>> Begin
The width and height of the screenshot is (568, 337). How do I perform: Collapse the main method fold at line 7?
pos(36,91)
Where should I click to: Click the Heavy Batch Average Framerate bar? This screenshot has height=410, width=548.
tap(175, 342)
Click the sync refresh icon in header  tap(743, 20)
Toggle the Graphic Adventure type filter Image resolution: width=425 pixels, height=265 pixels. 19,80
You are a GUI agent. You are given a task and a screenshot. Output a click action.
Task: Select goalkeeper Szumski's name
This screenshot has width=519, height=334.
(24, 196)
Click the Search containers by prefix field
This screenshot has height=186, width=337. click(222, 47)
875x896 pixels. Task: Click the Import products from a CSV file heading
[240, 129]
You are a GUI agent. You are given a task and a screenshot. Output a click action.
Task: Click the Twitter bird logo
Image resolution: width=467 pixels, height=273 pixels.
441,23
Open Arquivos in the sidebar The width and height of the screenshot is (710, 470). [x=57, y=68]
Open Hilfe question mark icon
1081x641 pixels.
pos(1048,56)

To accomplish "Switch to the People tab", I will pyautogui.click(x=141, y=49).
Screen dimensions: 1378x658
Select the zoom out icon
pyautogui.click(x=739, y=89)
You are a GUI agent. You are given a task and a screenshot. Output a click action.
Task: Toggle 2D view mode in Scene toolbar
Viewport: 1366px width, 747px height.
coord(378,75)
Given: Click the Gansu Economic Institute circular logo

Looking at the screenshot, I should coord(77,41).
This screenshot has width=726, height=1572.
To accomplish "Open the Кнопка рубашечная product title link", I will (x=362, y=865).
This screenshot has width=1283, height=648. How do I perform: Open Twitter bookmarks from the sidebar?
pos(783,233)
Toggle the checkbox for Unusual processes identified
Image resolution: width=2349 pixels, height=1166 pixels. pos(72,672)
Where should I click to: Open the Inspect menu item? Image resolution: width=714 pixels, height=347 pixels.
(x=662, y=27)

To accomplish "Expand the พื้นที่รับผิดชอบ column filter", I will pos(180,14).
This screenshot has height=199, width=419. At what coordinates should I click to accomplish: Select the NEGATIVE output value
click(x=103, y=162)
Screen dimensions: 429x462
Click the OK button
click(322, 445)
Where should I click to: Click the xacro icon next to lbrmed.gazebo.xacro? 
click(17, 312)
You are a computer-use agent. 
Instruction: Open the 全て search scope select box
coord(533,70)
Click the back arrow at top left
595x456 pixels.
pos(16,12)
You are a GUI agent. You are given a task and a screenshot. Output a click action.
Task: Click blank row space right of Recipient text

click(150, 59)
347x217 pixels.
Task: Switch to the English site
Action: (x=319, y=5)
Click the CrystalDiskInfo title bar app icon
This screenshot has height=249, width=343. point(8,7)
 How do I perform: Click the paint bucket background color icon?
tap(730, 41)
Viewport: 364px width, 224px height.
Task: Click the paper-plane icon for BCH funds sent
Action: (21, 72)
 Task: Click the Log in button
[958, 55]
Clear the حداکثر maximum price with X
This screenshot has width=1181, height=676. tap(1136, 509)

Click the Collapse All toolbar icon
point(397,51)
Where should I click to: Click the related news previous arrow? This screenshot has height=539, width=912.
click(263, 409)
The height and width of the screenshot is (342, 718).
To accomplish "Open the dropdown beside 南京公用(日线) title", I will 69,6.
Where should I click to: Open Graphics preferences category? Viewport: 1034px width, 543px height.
>> End
Set exercise: Print the material word for word, from its first line through the line containing "Toggle the Graphic", with both ends included.

Result for this exercise:
The width and height of the screenshot is (568, 337). How do I perform: Collapse the main method fold at line 7?
pos(36,91)
Where should I click to: Click the Heavy Batch Average Framerate bar? This screenshot has height=410, width=548.
tap(175, 342)
Click the sync refresh icon in header  tap(743, 20)
Toggle the Graphic Adventure type filter Image resolution: width=425 pixels, height=265 pixels. 19,80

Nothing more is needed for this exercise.